Artinya aku tidak boleh laksana tonggak baru yang terpaku di pinggir kali tanpa melakukan sesuatu. Jika aku tonggak batu, aku akan terus berada di tempat itu – entah sampai kapan – diterpa hujan badai dan disengat panas matahari. Hidup sebagai tonggak batu, adalah kematian abadi. Tidak memberikan manfaat apa pun kepada alam, kepada mahluk Tuhan, dan kepada diri sendiri.

Jika aku air mengalir di sungai, maka hidup itu menjadi dinamis, terus mengalir bersama kehendak Allah. Memberikan manfaat kepada ikan, memberi manfaat kepada binatang air, memberi manfaat kepada petani jika dialirkan ke sawah ladang, memberi manfaat kepada manusia untuk membangkitkan tenaga listrik, dan banyak lagi. Hidup yang mengalir bersama kehendak Allah, itulah hidup yang bermanfaat.

Paling tidak, semangat seperti itulah yang harus aku punyai memasuki tahun 2010, kendati pun dalam waktu bersamaan, aku sudah memasuki usia yang ke-60 tahun. Sudah di ambang senja. Tetapi belum lagi terbenam sehingga tetap saja harus ada manfaat yang dapat dipetik oleh orang lain.**

Sabtu, 2 Januari 2010

Allah mengingatkan aku dengan firmanNya : Dan hamba-hamba Tuhan Yang Maha Penyayang itu ialah orang-orang yang berjalan di atas bumi dengan rendah hati, dan apabila orang-orang jahil menyapa mereka, mereka mengucapkan kata-kata yang baik.(QS 25:63).

Aku merasa, Allah sedang mulai menuntun aku untuk dapat meniti jalan mendapatkan kemuliaan.
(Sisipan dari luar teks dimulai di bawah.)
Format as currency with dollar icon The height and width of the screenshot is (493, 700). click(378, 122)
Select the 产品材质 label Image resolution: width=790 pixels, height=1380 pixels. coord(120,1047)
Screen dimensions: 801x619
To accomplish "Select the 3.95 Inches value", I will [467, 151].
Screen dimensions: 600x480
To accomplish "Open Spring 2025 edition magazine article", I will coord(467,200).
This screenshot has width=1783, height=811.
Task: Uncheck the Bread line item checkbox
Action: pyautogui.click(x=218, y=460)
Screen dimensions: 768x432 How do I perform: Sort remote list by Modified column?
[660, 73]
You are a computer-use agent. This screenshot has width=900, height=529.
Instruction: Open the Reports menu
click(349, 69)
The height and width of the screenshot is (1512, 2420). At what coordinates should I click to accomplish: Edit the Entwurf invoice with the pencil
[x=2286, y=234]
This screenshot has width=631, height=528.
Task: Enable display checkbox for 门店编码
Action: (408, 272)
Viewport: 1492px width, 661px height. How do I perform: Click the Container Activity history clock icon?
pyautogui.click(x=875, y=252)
Memang, jika hanya dibaca sepintas lalu, ayat itu bukan merupakan pembicaraan Allah kepadaku. Tetapi jika kita renungkan, maka sebenarnya, Allah sedang berbicara kepadaku. Allah sedang memberitahu aku.

Seakan-akan Allah sedang berbicara kepadaku :

Wahai hambaKu, jika engkau ingin mendapatkan kemuliaan dariKu, maka hendaklah kamu menempuh perjalanan di muka bumi dengan rendah hati. Kamu mesti tahu, rendah hati itu artinya, kamu tidak merasa memiliki kelebihan dibandingkan orang lain. Rendah hati itu artinya, kesediaan kamu untuk melayani orang lain dengan penuh kasih sayang. Rendah hati itu artinya, menyediakan dirimu untuk Aku jadikan alatKu berbuat baik kepada manusia dan alam semesta.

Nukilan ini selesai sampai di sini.